A crackdown on overprescribing isn’t enough — drug treatment options remain a challenge.
According to policymakers, Colorado’s initial efforts to restrict opioid prescriptions may have an unintended effect: pushing addicts to opioids such as heroin or fentanyl. The trend is spotlighting the limited treatment options for drug users who want help.
A national survey estimated that 128,000 people in Colorado, or 3 percent, abused or became dependent on illicit drugs in 2014, and only 19,000 received treatment, according to a major state report. Other studies show more treatment admissions in recent years with heroin and opioids as growing concerns.
But only 11 counties in Colorado have access to all four types of substance abuse treatment available, a recent report showed, and most areas only offer one option. In six counties, mostly located in southwestern Colorado, no treatment options were available at the time.
The state’s human services department contracted with 10 additional medication-assisted treatment centers in the past three months to increase access, bringing the state’s total to 23. None are in the underserved counties.
These clinics saw nearly 5,000 people in one day, according to the most recent daily census, treating patients with private insurance and Medicaid, and the uninsured. The state covers the cost for those without insurance using federal and state money.
Medication-assisted treatment, or MAT, is one of the most effective options, according to the CDC, but it remains stigmatized, particularly in rural communities. In such a program, a person struggling with an addiction receives other types of opioids and therapies to gradually reduce the physical dependence on prescription or illicit drugs.
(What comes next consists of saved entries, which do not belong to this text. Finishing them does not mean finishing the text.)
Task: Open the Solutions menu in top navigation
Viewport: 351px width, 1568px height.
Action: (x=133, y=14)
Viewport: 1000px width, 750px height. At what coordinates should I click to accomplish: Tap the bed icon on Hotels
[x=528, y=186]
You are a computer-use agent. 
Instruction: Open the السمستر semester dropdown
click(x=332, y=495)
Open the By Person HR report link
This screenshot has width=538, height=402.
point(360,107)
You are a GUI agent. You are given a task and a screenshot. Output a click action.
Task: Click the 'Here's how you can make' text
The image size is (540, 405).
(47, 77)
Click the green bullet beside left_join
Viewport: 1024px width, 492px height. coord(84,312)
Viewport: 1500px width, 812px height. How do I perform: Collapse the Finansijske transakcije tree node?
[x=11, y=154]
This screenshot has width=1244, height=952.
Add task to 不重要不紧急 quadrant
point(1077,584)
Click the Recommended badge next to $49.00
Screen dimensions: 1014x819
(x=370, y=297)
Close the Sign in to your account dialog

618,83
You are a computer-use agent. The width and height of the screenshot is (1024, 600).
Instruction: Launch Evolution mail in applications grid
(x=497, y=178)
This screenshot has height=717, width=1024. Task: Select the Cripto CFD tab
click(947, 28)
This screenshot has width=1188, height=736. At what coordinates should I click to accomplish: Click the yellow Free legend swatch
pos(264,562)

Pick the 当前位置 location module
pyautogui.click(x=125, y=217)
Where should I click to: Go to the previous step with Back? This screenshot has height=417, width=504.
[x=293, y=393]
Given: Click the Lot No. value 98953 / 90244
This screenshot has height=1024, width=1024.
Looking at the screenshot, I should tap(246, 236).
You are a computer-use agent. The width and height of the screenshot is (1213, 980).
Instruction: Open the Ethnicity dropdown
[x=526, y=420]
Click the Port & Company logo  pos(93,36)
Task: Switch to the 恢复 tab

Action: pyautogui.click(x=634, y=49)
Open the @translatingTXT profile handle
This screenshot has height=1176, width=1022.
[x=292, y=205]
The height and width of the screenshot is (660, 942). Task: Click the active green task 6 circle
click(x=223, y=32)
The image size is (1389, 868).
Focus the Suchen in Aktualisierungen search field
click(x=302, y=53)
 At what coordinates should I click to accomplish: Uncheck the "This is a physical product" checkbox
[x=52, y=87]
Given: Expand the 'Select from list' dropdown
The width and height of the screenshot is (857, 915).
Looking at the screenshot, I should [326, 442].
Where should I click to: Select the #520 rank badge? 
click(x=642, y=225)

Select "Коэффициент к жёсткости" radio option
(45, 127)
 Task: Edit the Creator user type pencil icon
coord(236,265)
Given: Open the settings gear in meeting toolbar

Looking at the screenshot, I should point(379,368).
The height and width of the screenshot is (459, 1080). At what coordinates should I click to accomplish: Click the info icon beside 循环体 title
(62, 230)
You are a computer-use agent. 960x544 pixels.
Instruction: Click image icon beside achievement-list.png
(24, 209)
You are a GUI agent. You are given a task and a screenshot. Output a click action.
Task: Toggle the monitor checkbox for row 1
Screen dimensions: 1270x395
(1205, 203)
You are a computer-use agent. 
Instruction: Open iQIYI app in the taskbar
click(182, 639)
“Even though it’s not for everyone, for those who are using it, they have better outcomes, they are less likely to relapse, they are less likely to have continued illicit drug use and they are less likely to die,” said Cristen Bates, an opioid policy specialist in the state’s Office of Behavioral Health.
In legislation set for introduction in January, lawmakers are looking at other ways to remove barriers to treatment, particularly from insurance companies, and expand Medicaid coverage for residential treatment programs.
The federal health care program for lower-income residents makes residential treatment an optional benefit for states, and Colorado does not currently offer the coverage.
The immediate game changer is the opioid antidote — but it’s not available everywhere.
Naloxone is a rescue drug that reverses an overdose and gets credit for saving thousands of lives each year in Colorado. A smartphone app that tracks its use by law enforcement registered 259 overdose reversals so far this year.
Colorado made naloxone essentially an over-the-counter drug in 2015 and maintains an order to help increase availability. Two years earlier, lawmakers passed a law to provide criminal and civil immunity for those who act in good faith to dispense the drug to a person suspected of an overdose. More than 500 pharmacies in Colorado now carry naloxone, which can cost $ 150 for two nasal doses.
Still, reports show that the opioid antidote remains tougher to find in rural counties, particularly in the southwestern and northeastern corners of the state.
Attorney General Cynthia Coffman’s office has used settlement funds from a lawsuit with pharmaceutical companies to purchase 4,000 naloxone kits since September 2016 for law enforcement officers and first responders and to train them on how to use them.
About 150 law enforcement agencies in the state now carry the reversal drug, more than a sixfold increase from the 23 departments that carried it at the start of the program, the office reported. Other state agencies, including the Department of Human Services, are putting naloxone in the hands of health care providers and even those who are undergoing addiction treatment.”
“We are living our prime objective, which is the preservation of human life,” said Evans Police Chief Rick Brandt, who helped lead the statewide training and recommends every officer carry a naloxone kit. “The long-term hope is that these folks will be motivated to get into some sort of treatment or recovery to overcome their addictions.”